A noite, ao nos tirar com a luz a presença do imediato, torna a acender muito acima, muito longe, a luz das estrelas infinitas.
As estrelas precisam da escuridão para poder brilhar. Ou talvez não sejam as estrelas que precisam de escuridão. Na realidade, somos nós que precisamos ser libertados do nosso viveirinho luminoso, para podermos ver os imensos astros das lonjuras que lá estão, brilhando desde sempre. Ao arrebatar-nos o imediato, a escuridão nos torna abertos a ver o real que brilha muito além. Abre-nos o horizonte até as dimensões do universo. Obriga o homem a empreender vôo. A presença das estrelas na noite permitiu a nossos ancestrais largar-se terra adentro, fazer-se navegantes.

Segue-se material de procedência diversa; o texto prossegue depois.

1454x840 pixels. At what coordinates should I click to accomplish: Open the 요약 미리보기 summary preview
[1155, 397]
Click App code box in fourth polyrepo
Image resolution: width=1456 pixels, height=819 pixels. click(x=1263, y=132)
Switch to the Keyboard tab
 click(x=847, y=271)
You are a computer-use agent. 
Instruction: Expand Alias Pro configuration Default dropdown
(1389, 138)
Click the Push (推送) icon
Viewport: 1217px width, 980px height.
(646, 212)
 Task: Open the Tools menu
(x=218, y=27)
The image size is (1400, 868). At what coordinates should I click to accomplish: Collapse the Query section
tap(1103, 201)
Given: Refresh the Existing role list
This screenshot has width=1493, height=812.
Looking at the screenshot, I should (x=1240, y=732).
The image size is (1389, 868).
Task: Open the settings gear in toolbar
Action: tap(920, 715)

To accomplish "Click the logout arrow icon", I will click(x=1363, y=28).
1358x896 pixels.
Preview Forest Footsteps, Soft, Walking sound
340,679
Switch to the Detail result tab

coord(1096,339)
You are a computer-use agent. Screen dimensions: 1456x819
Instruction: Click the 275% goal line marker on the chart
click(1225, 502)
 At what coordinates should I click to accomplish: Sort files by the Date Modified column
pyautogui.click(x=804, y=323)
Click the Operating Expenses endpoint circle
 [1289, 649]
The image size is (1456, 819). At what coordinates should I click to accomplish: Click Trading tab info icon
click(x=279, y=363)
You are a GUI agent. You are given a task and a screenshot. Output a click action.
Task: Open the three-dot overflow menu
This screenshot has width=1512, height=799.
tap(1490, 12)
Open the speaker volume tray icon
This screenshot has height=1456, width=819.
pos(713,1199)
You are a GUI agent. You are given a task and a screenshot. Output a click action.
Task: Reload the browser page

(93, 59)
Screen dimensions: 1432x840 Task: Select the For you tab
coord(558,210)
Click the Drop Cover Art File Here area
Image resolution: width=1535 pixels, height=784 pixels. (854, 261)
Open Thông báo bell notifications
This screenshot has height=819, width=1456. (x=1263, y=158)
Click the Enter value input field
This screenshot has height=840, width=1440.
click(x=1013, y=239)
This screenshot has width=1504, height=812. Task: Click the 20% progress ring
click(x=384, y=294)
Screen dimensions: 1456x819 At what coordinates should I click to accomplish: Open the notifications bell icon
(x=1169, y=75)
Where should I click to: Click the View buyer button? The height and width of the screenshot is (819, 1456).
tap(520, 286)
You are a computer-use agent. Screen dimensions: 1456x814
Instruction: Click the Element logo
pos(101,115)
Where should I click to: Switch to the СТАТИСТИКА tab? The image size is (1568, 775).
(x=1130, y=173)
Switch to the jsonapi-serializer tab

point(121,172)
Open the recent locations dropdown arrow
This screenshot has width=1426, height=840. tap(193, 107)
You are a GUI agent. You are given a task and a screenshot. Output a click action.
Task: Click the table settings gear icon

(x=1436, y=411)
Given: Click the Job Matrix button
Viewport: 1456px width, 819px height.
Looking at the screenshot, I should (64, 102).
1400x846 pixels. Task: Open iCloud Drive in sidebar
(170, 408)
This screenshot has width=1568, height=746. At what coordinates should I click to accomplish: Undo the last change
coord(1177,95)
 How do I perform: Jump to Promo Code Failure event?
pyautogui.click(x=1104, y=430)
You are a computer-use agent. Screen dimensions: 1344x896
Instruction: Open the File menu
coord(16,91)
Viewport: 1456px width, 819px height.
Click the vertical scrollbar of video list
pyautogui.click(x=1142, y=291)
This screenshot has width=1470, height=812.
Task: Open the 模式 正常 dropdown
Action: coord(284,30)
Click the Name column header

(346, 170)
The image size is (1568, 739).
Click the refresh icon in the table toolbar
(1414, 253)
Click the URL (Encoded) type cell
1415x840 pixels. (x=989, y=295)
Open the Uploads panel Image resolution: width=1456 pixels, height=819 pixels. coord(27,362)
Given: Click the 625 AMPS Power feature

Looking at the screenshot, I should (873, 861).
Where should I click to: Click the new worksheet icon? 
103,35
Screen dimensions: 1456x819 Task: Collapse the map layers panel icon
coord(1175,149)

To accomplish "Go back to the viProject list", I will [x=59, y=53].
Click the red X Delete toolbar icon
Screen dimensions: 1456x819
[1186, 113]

Quando a escuridão de um homem se enche com uma estrela, sua noite má se transforma em boa noite. A escuridão nos presenteia com a oportunidade do silêncio e nos torna aptos para a busca de um porto seguro. Obriga-nos a ir homem adentro e nos convida a adentrar pelo mar. Há estrelas inalcançáveis, que deram a certos navegantes audaciosos novos continentes. Eram homens capazes de se fazer ao mar, mineiros da noite, com a luz de uma única estrela.
A fecundidade da noite não reside no fato de que ela nos liberta das coisas imediatas, mas no fato de que liberta em nós a capacidade de enxergar além do imediato. Obriga-nos a ver a exigência muito além da utilidade. Faz-nos superar a necessidade e nos faz crescer além do desejo. Por isso, nos torna renunciantes.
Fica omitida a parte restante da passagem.